How long do high redshift massive black hole seeds remain outliers in black hole versus host galaxy relations?

The existence of 10⁹ M_⊙ supermassive black holes (SMBHs) within the first billion years of the Universe remains a puzzle in our conventional understanding of black hole formation and growth. Several suggested formation pathways for these SMBHs lead to a heavy seed, with an initial black hole mass of 10⁴-10⁶ M_⊙. This can lead to an overly massive BH galaxy (OMBG), whose nuclear black hole's mass is comparable to or even greater than the surrounding stellar mass: the black hole to stellar mass ratio is M_bh/M_* ≫ 10^-3, well in excess of the typical values at lower redshift. We investigate how long these newborn BHs remain outliers in the M_bh - M_* relation, by exploring the subsequent evolution of two OMBGs previously identified in the Renaissance simulations.
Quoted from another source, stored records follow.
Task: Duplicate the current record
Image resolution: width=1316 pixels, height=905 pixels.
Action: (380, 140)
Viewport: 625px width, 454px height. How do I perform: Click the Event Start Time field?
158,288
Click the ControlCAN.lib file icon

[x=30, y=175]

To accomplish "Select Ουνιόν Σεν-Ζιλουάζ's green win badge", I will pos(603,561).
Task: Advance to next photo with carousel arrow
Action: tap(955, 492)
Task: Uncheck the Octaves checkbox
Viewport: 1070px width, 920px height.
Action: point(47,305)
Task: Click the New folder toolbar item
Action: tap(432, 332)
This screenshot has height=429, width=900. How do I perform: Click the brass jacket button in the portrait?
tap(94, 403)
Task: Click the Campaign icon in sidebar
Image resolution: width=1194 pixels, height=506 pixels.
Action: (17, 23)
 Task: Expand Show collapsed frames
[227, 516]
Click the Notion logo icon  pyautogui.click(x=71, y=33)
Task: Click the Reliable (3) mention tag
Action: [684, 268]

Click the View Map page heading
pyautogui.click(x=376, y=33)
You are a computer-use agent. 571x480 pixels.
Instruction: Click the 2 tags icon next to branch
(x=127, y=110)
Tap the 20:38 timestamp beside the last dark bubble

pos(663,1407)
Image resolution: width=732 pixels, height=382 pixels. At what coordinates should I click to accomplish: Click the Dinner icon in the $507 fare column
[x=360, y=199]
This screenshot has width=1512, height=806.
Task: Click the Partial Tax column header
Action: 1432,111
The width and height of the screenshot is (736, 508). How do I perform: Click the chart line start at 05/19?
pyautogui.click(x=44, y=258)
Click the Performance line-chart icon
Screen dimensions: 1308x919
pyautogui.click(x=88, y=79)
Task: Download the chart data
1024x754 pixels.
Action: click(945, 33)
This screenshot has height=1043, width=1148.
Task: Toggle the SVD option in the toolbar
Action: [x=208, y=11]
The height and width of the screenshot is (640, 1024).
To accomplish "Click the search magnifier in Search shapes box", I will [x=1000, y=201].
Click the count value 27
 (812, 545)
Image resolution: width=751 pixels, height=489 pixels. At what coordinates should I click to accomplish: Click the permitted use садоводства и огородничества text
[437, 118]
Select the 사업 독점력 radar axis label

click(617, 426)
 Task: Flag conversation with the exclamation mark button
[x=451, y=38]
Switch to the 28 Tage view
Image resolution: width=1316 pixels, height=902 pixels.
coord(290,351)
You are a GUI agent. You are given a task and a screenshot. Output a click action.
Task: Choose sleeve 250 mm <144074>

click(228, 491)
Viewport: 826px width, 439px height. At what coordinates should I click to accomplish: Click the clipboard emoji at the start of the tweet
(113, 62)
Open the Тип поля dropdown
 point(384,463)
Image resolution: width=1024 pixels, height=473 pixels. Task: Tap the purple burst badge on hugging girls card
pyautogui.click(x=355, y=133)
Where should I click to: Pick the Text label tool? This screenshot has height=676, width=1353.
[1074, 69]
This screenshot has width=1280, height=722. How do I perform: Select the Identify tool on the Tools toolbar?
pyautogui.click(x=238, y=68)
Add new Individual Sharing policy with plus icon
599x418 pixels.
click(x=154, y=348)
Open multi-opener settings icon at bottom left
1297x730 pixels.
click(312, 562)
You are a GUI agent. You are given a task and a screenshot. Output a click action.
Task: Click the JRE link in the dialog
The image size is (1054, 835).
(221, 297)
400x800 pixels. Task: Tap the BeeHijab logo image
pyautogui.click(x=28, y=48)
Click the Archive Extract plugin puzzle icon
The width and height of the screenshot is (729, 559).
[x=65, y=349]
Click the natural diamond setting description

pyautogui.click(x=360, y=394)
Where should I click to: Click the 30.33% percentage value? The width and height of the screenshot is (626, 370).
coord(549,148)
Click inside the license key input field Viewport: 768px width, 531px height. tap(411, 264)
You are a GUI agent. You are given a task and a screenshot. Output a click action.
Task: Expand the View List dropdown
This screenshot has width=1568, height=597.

We find that both OMBGs have M_bh/M_* > 1 during their entire life, from their birth at z ≈ 15 until they merge with much more massive haloes at z ≈ 8. We find that the OMBGs are spatially resolvable from their more massive, 10¹¹ M_⊙, neighbouring haloes until their mergers are complete at z ≈ 8. This affords a window for future observations with JWST and sensitive X-ray telescopes to diagnose the heavy-seed scenario, by detecting similar OMBGs and establishing their uniquely high black hole-to-stellar mass ratio.